An exact transcription of the records is required, minus any images.

======== Input data

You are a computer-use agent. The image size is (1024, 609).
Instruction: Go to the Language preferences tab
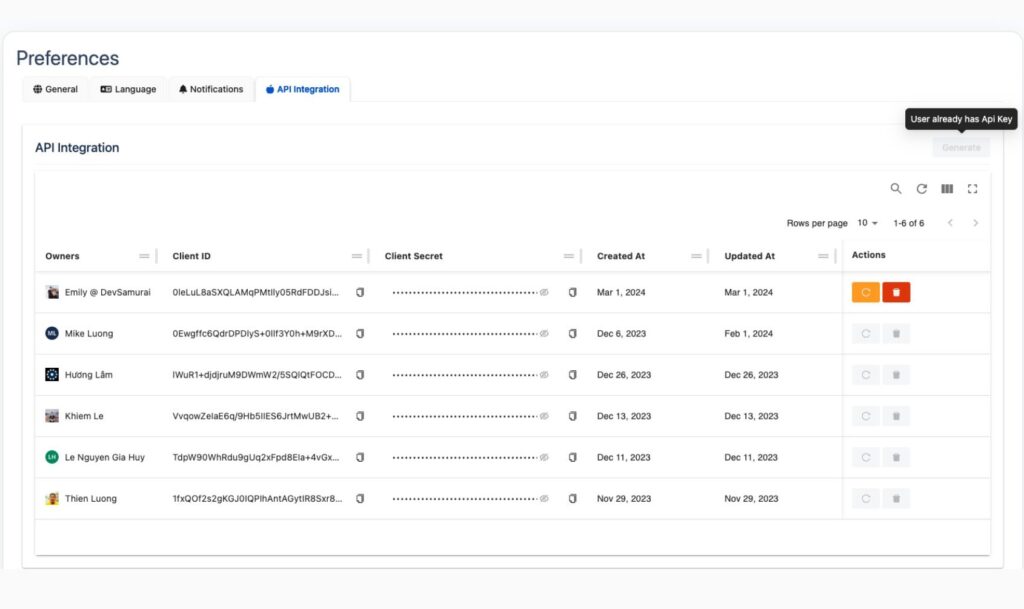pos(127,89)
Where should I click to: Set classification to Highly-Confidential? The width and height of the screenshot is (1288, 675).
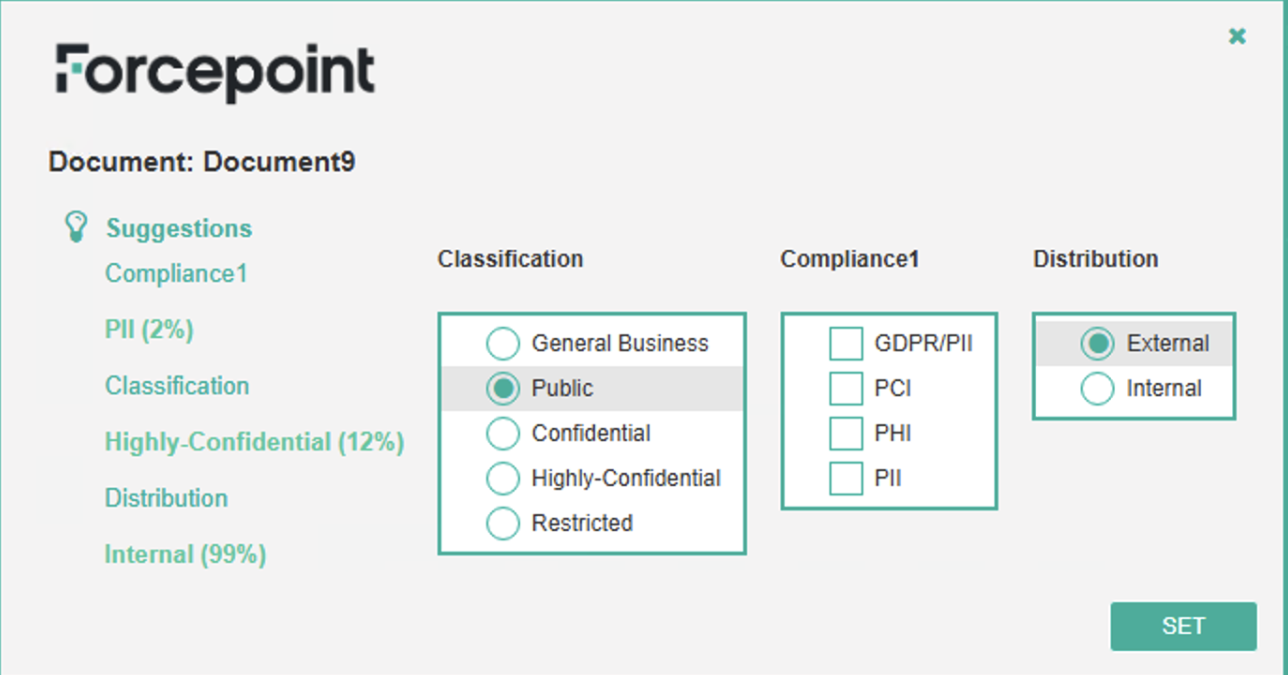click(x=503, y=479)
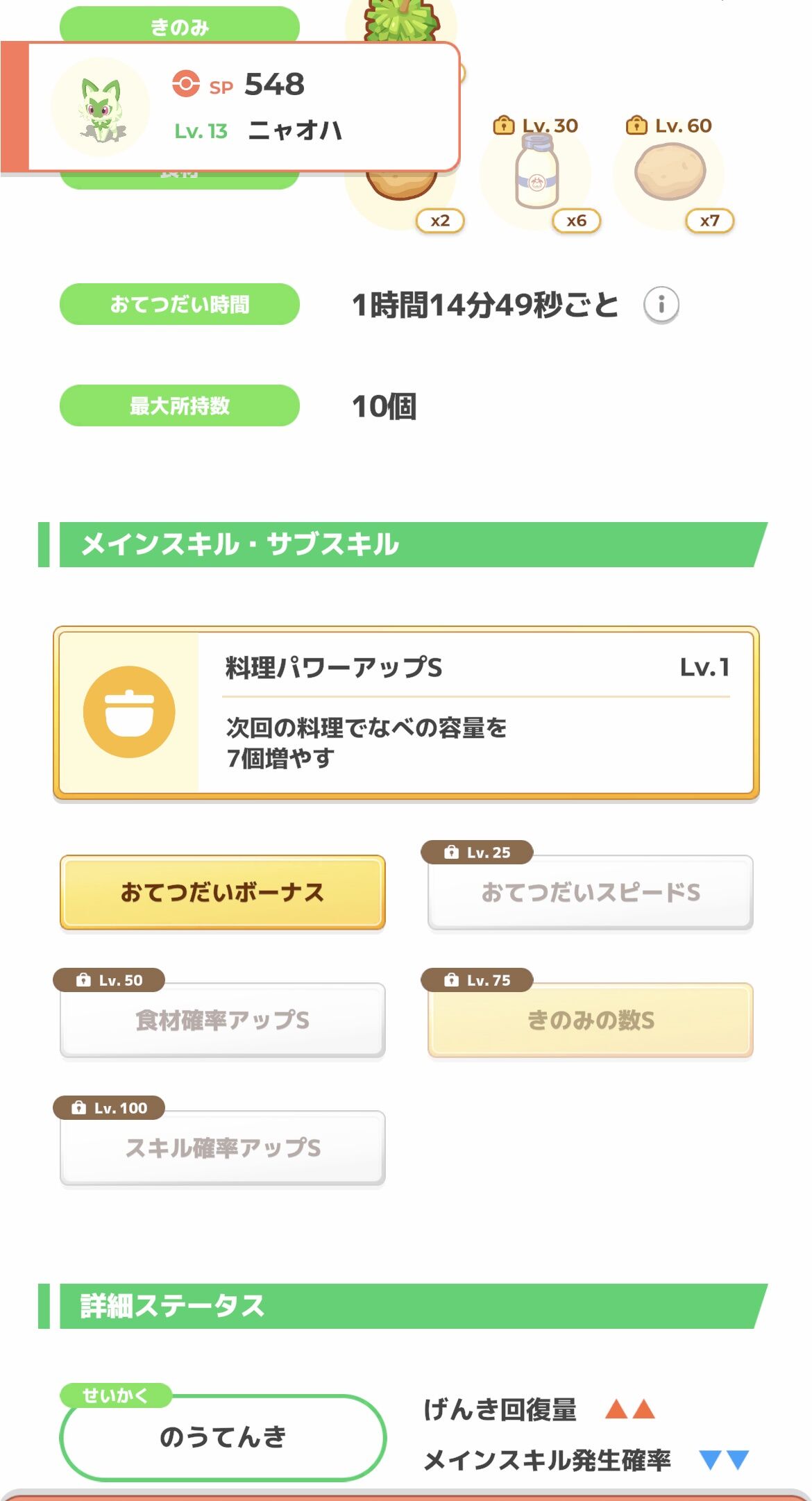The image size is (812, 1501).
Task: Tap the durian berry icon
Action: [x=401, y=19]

================

Exercise solution:
You are a computer-use agent. The image size is (1024, 609).
Instruction: Go to the Language preferences tab
pos(127,89)
Where should I click to: Set classification to Highly-Confidential? The width and height of the screenshot is (1288, 675).
click(x=503, y=479)
The image size is (812, 1501).
Task: Tap the durian berry icon
Action: [x=401, y=19]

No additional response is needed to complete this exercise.